## WORK INSTRUCTIONS
A. Check each statement against the grading transcript and answer yes or no, quoting the exact words that settle it: (i) The speaker mostly teaches sophomores. (ii) Students in the speaker's area usually have to pass chemistry to graduate. (iii) The speaker considers physics tougher than chemistry at the high school level.
B. Write out the grading transcript from "Why Grading Everything" to "your students do.", renaming "podcast" to "show" everywhere it appears.

Why Grading Everything is a Waste of Your Time and Not Ideal for Your Students

Welcome to the All Star Planning podcast. My name is Kelsey, and this is the place where I talk all things teacher lesson plans. Today I am talking about why you should not, I repeat, should not be grading everything that your students do. 

Chemistry is Harder Than Physics

I want to like set the stage here. So I am a chemistry teacher, which I think is the toughest science. At the high school level anyway, um, I think physics is tougher as you go up at, at the collegiate level. But I think chemistry is certainly the toughest at the high school level um, if you’re comparing chemistry to algebra based physics. There are going to be people who disagree with me. Let’s agree to disagree. Chemistry is harder than physics.

And then I am teaching sophomores for the most part 15 year olds. Cute little angel babies. But they are not necessarily focused on the long term. They are, in my opinion usually not thinking about college just yet. Had I been teaching 11th graders. I think this would have been very different. But my sophomores usually don’t have that foresight just yet. 

Is This The Class with the Potions?

Then also in my area where I am, how the kids are particularly scheduled, they usually do not need to pass chemistry in order to graduate. In addition to that. A bunch of them don’t know what chemistry is before they get there. I have had kids ask like multiple times this has happened to me. They ask, “is this the class with the potions?”

I think it’s the cutest thing. It’s really sweet. Um, but no, it’s not the class with the potions. It’s the class with the chemicals. So all of these factors mushing together can create a place where my kids aren’t necessarily excited in chemistry or the content coming at them. Um, so it’s my job to make it fun and interesting. Because there’s not always an intrinsic desire to be there.

## SUPPLIED DATA

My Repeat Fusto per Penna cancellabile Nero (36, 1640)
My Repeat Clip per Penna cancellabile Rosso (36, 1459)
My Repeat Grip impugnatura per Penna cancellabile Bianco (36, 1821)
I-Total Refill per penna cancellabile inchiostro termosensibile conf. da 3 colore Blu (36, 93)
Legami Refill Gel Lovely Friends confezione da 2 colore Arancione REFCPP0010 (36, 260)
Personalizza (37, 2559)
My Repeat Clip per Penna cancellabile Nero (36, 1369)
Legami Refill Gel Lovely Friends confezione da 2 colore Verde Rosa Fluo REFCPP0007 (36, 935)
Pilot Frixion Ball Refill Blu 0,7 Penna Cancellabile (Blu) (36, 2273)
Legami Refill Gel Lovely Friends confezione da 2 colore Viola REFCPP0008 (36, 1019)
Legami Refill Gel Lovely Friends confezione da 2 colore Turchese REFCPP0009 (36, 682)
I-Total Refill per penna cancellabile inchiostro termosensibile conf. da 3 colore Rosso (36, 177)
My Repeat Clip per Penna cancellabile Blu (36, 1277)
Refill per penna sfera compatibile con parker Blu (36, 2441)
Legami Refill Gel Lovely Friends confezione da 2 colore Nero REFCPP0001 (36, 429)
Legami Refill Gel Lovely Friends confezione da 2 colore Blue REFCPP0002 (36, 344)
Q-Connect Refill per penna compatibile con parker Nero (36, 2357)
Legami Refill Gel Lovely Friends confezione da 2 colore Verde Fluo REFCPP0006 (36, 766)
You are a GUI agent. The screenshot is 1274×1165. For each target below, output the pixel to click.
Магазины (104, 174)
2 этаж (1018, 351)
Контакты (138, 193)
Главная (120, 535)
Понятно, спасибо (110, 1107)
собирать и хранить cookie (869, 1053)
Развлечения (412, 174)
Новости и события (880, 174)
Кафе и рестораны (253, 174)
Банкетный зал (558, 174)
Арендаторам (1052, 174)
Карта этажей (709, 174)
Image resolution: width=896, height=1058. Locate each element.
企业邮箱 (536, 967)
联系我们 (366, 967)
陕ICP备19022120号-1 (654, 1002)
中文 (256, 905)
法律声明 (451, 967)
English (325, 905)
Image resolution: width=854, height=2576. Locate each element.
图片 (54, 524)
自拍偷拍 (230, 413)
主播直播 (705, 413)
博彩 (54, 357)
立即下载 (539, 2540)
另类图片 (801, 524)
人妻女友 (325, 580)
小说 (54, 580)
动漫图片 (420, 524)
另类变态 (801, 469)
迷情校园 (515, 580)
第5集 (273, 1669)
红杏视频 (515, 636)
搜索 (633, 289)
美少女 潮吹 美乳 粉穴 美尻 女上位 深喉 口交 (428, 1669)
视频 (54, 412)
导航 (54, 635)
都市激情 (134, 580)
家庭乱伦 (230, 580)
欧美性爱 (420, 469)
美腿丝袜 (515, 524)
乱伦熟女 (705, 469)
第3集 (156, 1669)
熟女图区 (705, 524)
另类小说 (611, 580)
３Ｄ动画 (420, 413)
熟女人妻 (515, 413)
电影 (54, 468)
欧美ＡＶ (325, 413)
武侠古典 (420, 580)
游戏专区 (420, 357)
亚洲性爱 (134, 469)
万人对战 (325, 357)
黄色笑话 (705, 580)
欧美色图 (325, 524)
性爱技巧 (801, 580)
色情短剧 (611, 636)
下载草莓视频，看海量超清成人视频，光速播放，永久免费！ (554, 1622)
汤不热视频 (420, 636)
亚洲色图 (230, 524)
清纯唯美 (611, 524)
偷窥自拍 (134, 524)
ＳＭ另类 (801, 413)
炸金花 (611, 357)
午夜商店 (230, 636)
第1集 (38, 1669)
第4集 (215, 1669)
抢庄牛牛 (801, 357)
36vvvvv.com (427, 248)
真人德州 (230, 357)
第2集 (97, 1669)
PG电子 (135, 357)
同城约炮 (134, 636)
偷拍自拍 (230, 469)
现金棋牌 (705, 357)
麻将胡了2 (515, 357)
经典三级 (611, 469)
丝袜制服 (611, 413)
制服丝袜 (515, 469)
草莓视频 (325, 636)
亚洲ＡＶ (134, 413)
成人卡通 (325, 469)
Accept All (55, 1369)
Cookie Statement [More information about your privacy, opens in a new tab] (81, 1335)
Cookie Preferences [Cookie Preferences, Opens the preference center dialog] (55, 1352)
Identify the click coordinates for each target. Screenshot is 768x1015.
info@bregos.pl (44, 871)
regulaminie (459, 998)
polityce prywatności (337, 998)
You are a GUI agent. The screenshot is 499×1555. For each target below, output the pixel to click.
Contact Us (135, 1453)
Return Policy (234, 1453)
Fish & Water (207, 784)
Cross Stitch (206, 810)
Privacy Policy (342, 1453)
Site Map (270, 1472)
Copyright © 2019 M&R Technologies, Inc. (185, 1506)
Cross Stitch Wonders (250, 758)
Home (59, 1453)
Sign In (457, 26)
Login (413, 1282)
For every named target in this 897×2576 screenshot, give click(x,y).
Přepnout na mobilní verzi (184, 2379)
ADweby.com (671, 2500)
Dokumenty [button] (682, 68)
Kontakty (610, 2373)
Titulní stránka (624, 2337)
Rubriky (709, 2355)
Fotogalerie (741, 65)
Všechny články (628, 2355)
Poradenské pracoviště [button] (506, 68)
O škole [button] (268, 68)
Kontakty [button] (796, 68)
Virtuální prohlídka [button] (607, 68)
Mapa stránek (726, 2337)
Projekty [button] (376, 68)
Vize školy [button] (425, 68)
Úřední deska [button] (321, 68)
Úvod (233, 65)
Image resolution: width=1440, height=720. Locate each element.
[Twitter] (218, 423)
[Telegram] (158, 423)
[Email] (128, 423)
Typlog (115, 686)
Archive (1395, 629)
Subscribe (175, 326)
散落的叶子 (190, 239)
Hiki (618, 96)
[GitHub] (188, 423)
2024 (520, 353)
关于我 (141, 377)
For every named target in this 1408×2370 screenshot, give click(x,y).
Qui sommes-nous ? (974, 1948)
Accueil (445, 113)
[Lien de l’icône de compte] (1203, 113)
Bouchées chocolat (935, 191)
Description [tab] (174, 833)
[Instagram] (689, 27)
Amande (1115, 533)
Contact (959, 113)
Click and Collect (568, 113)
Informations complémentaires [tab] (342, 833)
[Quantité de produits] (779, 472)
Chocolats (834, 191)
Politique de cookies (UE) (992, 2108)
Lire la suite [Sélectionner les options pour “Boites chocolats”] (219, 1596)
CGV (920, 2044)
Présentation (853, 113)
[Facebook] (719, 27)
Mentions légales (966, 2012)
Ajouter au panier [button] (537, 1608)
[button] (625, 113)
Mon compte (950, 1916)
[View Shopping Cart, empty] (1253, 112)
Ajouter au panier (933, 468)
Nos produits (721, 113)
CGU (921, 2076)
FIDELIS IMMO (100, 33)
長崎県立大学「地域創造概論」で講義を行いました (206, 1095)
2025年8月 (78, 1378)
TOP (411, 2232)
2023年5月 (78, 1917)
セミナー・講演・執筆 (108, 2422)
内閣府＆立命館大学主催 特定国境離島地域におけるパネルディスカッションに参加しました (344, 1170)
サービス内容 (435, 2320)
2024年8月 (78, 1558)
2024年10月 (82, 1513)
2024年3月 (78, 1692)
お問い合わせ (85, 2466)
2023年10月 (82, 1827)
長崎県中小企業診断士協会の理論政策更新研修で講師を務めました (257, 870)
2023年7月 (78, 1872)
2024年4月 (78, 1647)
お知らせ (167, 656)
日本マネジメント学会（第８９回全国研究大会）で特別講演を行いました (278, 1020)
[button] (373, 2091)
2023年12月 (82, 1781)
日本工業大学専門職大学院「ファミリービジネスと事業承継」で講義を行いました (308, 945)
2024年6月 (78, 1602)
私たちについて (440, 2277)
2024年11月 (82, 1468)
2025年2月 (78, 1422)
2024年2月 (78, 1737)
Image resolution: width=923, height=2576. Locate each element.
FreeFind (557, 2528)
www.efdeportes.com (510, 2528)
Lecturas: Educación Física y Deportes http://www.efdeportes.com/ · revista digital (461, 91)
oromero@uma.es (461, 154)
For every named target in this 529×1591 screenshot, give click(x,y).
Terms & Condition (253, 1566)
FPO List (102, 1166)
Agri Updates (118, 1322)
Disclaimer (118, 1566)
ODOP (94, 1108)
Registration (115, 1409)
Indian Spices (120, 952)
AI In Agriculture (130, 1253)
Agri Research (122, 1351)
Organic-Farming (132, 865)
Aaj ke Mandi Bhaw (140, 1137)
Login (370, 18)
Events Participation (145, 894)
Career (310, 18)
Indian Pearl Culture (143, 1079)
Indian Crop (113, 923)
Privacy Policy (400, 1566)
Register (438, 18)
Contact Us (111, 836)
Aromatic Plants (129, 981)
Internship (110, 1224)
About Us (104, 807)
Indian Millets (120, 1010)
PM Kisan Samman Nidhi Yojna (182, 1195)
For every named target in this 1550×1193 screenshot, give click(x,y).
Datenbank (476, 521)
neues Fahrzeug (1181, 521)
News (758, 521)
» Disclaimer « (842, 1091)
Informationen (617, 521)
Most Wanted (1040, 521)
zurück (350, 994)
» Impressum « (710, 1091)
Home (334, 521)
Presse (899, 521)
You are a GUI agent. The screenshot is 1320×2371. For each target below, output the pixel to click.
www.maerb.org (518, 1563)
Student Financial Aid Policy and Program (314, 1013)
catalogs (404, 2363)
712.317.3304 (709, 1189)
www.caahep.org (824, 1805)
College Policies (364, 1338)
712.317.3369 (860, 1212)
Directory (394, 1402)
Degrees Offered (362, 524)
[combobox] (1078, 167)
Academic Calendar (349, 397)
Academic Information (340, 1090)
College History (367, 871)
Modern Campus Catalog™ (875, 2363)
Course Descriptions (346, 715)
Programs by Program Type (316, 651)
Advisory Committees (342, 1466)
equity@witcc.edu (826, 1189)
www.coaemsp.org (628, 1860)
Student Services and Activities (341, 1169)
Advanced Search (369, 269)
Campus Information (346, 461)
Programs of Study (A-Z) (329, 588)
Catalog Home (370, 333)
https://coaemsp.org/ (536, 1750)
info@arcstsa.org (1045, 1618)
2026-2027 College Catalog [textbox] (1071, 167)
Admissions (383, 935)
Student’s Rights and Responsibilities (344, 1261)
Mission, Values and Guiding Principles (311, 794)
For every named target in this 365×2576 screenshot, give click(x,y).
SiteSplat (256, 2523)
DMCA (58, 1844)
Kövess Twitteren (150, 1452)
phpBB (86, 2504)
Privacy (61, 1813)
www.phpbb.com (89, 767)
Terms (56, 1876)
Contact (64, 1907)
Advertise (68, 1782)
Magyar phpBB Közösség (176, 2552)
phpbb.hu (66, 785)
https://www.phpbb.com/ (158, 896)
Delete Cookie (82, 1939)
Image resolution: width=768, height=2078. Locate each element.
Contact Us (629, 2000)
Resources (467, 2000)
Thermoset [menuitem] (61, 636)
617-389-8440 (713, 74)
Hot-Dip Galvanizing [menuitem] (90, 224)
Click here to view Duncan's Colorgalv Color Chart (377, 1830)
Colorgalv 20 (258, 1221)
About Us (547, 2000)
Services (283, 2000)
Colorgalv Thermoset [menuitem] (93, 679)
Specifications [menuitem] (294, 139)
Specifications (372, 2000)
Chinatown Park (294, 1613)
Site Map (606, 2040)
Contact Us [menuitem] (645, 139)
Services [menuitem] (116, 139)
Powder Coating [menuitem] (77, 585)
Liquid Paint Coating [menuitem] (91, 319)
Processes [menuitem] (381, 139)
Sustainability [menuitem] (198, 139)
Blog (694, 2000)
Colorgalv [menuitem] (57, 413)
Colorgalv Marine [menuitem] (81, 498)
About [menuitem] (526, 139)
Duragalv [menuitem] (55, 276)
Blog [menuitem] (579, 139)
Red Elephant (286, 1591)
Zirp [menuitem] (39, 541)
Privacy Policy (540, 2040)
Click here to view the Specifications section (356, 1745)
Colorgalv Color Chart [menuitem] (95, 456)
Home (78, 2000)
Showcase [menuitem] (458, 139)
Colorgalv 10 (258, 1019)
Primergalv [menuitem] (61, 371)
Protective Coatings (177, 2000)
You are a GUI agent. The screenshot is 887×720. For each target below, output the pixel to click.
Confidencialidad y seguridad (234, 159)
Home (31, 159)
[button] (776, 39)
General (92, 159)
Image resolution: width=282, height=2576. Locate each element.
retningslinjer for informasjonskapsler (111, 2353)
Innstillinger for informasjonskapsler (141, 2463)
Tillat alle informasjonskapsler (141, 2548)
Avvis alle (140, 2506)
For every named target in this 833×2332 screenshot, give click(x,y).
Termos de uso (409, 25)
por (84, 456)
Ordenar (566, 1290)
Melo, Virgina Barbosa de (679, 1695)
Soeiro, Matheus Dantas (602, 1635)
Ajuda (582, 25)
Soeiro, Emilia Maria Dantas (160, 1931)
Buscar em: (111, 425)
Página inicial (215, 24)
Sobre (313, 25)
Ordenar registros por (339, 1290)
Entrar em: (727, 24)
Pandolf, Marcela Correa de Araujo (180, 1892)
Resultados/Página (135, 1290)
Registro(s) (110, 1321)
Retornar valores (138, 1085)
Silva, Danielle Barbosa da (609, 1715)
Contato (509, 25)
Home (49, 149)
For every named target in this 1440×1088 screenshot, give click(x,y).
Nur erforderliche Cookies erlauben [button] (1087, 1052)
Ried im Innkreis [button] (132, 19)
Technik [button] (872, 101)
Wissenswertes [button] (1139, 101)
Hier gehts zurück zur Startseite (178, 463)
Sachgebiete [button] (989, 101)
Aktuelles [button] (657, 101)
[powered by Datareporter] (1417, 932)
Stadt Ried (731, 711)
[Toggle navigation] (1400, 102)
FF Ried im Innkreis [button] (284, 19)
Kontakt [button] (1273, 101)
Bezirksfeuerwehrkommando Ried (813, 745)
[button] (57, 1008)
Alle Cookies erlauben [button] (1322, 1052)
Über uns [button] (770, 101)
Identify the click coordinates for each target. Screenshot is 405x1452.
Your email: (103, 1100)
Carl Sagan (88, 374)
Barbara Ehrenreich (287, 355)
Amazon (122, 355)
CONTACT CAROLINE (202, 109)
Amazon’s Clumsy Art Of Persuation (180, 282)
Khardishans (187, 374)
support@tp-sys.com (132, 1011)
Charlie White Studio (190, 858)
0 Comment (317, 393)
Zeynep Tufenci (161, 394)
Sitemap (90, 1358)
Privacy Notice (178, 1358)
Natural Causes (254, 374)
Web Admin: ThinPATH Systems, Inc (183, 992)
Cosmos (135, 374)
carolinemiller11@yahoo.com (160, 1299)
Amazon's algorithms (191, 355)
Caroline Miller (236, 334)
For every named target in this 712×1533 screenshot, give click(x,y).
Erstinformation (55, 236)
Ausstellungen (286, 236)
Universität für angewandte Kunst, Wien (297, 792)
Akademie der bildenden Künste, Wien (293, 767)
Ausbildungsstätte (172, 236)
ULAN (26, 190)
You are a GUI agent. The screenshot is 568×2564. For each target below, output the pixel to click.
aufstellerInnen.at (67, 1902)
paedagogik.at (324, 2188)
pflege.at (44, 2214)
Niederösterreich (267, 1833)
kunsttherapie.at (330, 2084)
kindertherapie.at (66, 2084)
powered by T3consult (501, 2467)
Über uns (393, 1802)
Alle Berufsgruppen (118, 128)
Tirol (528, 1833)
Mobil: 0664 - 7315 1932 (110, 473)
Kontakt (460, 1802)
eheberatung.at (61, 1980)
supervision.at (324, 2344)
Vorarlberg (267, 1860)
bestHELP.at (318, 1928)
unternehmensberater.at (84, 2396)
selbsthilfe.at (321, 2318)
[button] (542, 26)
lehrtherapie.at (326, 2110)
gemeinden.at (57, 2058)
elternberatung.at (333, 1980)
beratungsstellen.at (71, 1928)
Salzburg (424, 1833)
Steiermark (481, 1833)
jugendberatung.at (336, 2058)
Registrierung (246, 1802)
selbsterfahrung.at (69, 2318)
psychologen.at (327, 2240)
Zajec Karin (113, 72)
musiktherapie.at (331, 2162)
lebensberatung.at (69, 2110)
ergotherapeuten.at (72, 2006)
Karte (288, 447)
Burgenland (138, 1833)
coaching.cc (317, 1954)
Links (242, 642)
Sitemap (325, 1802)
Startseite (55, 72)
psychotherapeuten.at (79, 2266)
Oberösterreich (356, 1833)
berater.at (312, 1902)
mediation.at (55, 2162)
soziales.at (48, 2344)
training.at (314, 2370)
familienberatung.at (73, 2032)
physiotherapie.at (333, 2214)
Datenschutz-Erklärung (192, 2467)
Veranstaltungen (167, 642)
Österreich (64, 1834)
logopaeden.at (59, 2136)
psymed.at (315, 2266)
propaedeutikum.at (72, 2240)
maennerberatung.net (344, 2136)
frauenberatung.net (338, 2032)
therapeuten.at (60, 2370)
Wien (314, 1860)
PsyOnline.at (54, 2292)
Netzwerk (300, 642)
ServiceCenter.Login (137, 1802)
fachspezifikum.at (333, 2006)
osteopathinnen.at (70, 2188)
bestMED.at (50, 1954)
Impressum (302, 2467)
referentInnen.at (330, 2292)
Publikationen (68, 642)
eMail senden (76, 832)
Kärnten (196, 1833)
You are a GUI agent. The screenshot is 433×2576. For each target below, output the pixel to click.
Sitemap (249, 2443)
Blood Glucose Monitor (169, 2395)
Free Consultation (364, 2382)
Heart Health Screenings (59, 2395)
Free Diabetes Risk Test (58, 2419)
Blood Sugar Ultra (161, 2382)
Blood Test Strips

## ANSWERS FOR THE EXERCISE
A.
(i) Yes: "I am teaching sophomores for the most part 15 year olds"
(ii) No: "they usually do not need to pass chemistry in order to graduate"
(iii) No: "I think chemistry is certainly the toughest at the high school level"

B.
Why Grading Everything is a Waste of Your Time and Not Ideal for Your Students

Welcome to the All Star Planning show. My name is Kelsey, and this is the place where I talk all things teacher lesson plans. Today I am talking about why you should not, I repeat, should not be grading everything that your students do.